> [WHAT NEEDS TO BE DONE]: Update the entries below by replacing "Screen dimensions" with "Display size" and leave everything else unchanged.

# START OF RECORDS SUPPLIED

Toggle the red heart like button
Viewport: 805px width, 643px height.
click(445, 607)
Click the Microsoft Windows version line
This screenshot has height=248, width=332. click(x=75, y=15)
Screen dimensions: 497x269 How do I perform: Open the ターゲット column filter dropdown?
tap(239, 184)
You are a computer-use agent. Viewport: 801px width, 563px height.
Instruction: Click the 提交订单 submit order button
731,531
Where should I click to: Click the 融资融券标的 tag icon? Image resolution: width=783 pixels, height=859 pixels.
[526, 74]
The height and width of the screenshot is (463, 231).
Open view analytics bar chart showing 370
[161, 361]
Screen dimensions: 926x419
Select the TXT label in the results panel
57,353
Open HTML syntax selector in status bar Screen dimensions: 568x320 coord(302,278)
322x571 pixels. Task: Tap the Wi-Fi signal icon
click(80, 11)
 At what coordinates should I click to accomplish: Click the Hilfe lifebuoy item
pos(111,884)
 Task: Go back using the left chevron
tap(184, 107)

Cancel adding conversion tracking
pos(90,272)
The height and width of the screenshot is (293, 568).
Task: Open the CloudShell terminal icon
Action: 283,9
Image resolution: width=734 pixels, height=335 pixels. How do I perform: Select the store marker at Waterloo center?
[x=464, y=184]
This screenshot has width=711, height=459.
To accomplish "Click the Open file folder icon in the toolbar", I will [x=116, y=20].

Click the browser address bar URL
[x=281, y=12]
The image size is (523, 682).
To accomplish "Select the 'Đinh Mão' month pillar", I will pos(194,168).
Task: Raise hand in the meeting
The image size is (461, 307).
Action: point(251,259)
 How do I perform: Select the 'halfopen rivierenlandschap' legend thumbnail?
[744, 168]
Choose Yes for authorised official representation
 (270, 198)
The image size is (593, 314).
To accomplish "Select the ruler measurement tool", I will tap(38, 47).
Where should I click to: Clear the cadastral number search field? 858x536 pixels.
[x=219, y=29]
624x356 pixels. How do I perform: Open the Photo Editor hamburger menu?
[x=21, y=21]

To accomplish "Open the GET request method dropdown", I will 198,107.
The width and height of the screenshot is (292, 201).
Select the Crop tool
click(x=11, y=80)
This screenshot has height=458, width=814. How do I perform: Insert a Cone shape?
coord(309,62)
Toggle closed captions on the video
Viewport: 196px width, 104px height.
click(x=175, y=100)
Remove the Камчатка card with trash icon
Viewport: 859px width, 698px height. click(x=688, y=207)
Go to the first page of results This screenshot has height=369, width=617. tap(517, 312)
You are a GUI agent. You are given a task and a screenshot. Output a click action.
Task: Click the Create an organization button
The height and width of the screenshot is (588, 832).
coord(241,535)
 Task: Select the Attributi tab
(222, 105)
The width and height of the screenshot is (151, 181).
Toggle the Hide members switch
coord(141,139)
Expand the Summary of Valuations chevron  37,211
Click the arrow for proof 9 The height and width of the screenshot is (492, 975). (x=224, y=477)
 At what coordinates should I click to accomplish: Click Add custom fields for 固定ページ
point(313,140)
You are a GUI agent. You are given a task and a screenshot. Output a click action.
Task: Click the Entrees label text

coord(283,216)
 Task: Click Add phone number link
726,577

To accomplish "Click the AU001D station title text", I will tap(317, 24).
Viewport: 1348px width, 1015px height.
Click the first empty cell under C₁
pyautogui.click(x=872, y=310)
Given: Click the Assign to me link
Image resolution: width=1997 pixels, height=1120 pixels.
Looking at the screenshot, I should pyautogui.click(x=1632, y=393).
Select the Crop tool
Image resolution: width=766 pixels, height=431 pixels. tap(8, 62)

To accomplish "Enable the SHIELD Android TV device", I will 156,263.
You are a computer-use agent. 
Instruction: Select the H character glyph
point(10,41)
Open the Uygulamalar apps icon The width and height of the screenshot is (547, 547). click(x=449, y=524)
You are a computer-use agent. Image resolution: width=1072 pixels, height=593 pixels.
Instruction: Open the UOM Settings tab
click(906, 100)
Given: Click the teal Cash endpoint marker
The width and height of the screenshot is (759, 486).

# END OF RECORDS SUPPLIED

> [FINISHED TASK]:
Toggle the red heart like button
Viewport: 805px width, 643px height.
click(445, 607)
Click the Microsoft Windows version line
This screenshot has height=248, width=332. click(x=75, y=15)
Display size: 497x269 How do I perform: Open the ターゲット column filter dropdown?
tap(239, 184)
You are a computer-use agent. Viewport: 801px width, 563px height.
Instruction: Click the 提交订单 submit order button
731,531
Where should I click to: Click the 融资融券标的 tag icon? Image resolution: width=783 pixels, height=859 pixels.
[526, 74]
The height and width of the screenshot is (463, 231).
Open view analytics bar chart showing 370
[161, 361]
Display size: 926x419
Select the TXT label in the results panel
57,353
Open HTML syntax selector in status bar Display size: 568x320 coord(302,278)
322x571 pixels. Task: Tap the Wi-Fi signal icon
click(80, 11)
 At what coordinates should I click to accomplish: Click the Hilfe lifebuoy item
pos(111,884)
 Task: Go back using the left chevron
tap(184, 107)

Cancel adding conversion tracking
pos(90,272)
The height and width of the screenshot is (293, 568).
Task: Open the CloudShell terminal icon
Action: 283,9
Image resolution: width=734 pixels, height=335 pixels. How do I perform: Select the store marker at Waterloo center?
[x=464, y=184]
This screenshot has width=711, height=459.
To accomplish "Click the Open file folder icon in the toolbar", I will [x=116, y=20].

Click the browser address bar URL
[x=281, y=12]
The image size is (523, 682).
To accomplish "Select the 'Đinh Mão' month pillar", I will pos(194,168).
Task: Raise hand in the meeting
The image size is (461, 307).
Action: point(251,259)
 How do I perform: Select the 'halfopen rivierenlandschap' legend thumbnail?
[744, 168]
Choose Yes for authorised official representation
 (270, 198)
The image size is (593, 314).
To accomplish "Select the ruler measurement tool", I will tap(38, 47).
Where should I click to: Clear the cadastral number search field? 858x536 pixels.
[x=219, y=29]
624x356 pixels. How do I perform: Open the Photo Editor hamburger menu?
[x=21, y=21]

To accomplish "Open the GET request method dropdown", I will 198,107.
The width and height of the screenshot is (292, 201).
Select the Crop tool
click(x=11, y=80)
This screenshot has height=458, width=814. How do I perform: Insert a Cone shape?
coord(309,62)
Toggle closed captions on the video
Viewport: 196px width, 104px height.
click(x=175, y=100)
Remove the Камчатка card with trash icon
Viewport: 859px width, 698px height. click(x=688, y=207)
Go to the first page of results This screenshot has height=369, width=617. tap(517, 312)
You are a GUI agent. You are given a task and a screenshot. Output a click action.
Task: Click the Create an organization button
The height and width of the screenshot is (588, 832).
coord(241,535)
 Task: Select the Attributi tab
(222, 105)
The width and height of the screenshot is (151, 181).
Toggle the Hide members switch
coord(141,139)
Expand the Summary of Valuations chevron  37,211
Click the arrow for proof 9 The height and width of the screenshot is (492, 975). (x=224, y=477)
 At what coordinates should I click to accomplish: Click Add custom fields for 固定ページ
point(313,140)
You are a GUI agent. You are given a task and a screenshot. Output a click action.
Task: Click the Entrees label text

coord(283,216)
 Task: Click Add phone number link
726,577

To accomplish "Click the AU001D station title text", I will tap(317, 24).
Viewport: 1348px width, 1015px height.
Click the first empty cell under C₁
pyautogui.click(x=872, y=310)
Given: Click the Assign to me link
Image resolution: width=1997 pixels, height=1120 pixels.
Looking at the screenshot, I should pyautogui.click(x=1632, y=393).
Select the Crop tool
Image resolution: width=766 pixels, height=431 pixels. tap(8, 62)

To accomplish "Enable the SHIELD Android TV device", I will 156,263.
You are a computer-use agent. 
Instruction: Select the H character glyph
point(10,41)
Open the Uygulamalar apps icon The width and height of the screenshot is (547, 547). click(x=449, y=524)
You are a computer-use agent. Image resolution: width=1072 pixels, height=593 pixels.
Instruction: Open the UOM Settings tab
click(906, 100)
Given: Click the teal Cash endpoint marker
The width and height of the screenshot is (759, 486).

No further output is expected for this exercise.